What I find is that he actually does get it. As far as I can tell, he gets things on a level consistent with other kids his age - he just has all these autistic issues that get in the way. I can say something to him like "Ethan, go find the remote control" and he will go around the house looking for the remote control. If I ask him "Ethan, where is the remote control", however, I will get a nonsense response like "Ethan not remote control"... if I get a response at all.

He even makes jokes. Almost all our conversations are scripted. For example, he might ask "Daddy, do you want to eat an apple?", and then "Daddy, do you want to eat waffle?" and then back to apple, and then waffle. He does this because he has the script for it memorized - these are not extemporaneously composed sentences. But then, in the middle of it, he looks at me and said "Daddy, do you want to eat Chewbacca?", and he gets this big snarky grin on his face and starts laughing his ass off.

So, now, pretend I had never suppressed my gut instinct. Suppose I never commited to communicating with him like he knows what I am saying. Suppose that his therapists never believed that he was capable of this level of understanding.

When he was younger, he made zero eye contact. He wouldn't turn his head if you called his name. If he wanted something, he would grab your hand, and put it on the thing he wanted - he saw you, and your hand, as a tool - not as a human being. We had to put weeks and weeks of training in to teach him to say "Daddy, I want ". It was incredibly difficult.

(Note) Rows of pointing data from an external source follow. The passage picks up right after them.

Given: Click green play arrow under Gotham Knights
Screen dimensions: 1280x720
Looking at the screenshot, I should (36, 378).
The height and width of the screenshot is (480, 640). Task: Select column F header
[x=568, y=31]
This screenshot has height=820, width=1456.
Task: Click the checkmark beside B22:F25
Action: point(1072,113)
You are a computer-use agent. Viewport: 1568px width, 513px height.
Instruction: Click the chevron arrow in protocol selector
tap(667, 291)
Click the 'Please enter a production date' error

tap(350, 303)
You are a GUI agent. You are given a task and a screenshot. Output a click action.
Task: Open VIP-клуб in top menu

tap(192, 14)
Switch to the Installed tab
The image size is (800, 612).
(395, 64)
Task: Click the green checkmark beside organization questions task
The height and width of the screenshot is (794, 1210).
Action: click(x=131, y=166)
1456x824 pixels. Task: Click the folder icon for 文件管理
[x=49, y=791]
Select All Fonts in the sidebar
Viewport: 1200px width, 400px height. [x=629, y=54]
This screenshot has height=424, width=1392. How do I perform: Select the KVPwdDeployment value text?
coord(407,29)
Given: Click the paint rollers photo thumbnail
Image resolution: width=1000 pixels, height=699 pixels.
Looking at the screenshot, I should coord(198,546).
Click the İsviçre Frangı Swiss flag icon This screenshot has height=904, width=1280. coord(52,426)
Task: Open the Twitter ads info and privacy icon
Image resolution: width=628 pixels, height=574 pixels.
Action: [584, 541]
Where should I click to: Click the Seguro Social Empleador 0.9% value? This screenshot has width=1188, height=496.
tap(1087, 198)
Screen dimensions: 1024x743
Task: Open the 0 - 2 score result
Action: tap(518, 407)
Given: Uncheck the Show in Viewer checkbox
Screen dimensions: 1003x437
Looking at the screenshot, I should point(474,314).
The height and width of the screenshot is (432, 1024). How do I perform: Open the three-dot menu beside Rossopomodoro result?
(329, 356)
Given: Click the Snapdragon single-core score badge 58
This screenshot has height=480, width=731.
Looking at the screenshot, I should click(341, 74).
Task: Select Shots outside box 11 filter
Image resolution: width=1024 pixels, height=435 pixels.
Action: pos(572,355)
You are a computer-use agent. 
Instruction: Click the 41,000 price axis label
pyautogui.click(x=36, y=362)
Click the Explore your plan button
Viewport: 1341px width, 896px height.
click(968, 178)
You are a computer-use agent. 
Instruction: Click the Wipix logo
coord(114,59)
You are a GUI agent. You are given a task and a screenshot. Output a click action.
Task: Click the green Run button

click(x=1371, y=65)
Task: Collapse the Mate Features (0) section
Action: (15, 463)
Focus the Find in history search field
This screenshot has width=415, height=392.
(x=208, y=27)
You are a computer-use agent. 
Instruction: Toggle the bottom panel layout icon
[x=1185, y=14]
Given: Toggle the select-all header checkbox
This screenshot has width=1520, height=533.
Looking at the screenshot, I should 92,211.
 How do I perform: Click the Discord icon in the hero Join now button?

The fact is, he would far more easily just sit and play by himself and never interact with another human at all. In lots of ways, it really was easier to treat him like a dog. It would have been so much easier to leave him that way, and just assume that is all there really was with him. That is what society has been doing with autistic people all along. At some point, though, they get too big and too old to just let sit around - their desires and needs get more sophisticated - and they become physically strong enough that their actions can hurt themselves or the people around them. At that point, this person who nobody has learned how to talk to, and that has not been taught how to talk to other people, is put away somewhere. Maybe they are left on the street, maybe they are locked in the basement, maybe they are put in an institution. Society rejects them.

But I realize now that Ethan just needs help. How much help is hard to forsee, but he is a fully intelligent, thinking, feeling individual that is capable of realizing what is going on around him. The possibility exists that the amount of help he needs may someday exceed our capacities as parents (there are gut-wrenching horror stories out there) - but knowing that being autistic, even when the symptoms are very overt and seemingly disabling, does not equate to some sort of below-conscious state has been an important tool in my belt as a parent.

That is the most important way the website and video affected me. Not many things do that to me.

There are other ways I was affected - more mildly. I was impressed, for example, that a person could be so eloquent when they had spent so much of their life unable to talk to other people. Most people I know have a very difficult time writing anything coherently. I was impressed, even more so, by the viewpoints and arguments in the blog postings, all of which were so novel and new to me. It is rare that you get to hear a totally new idea tossed about, and BallastExistenz has plenty of them.